[DATA SUPPLIED Boundary: Start]

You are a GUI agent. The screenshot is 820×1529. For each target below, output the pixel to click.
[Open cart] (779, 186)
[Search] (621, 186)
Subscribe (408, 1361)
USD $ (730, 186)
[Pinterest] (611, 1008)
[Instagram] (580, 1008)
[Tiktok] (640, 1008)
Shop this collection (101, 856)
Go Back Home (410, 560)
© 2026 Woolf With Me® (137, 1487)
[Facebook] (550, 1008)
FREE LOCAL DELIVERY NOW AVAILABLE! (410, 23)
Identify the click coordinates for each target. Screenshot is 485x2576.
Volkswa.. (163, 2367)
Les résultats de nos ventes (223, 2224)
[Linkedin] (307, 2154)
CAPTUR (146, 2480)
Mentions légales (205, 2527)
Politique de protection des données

[DATA SUPPLIED Boundary: End]

_TASK TO CARRY OUT_.
The answer must be the full listing, returned exactly as given.

_ANSWER AREA_.
You are a GUI agent. The screenshot is 820×1529. For each target below, output the pixel to click.
[Open cart] (779, 186)
[Search] (621, 186)
Subscribe (408, 1361)
USD $ (730, 186)
[Pinterest] (611, 1008)
[Instagram] (580, 1008)
[Tiktok] (640, 1008)
Shop this collection (101, 856)
Go Back Home (410, 560)
© 2026 Woolf With Me® (137, 1487)
[Facebook] (550, 1008)
FREE LOCAL DELIVERY NOW AVAILABLE! (410, 23)
Identify the click coordinates for each target. Screenshot is 485x2576.
Volkswa.. (163, 2367)
Les résultats de nos ventes (223, 2224)
[Linkedin] (307, 2154)
CAPTUR (146, 2480)
Mentions légales (205, 2527)
Politique de protection des données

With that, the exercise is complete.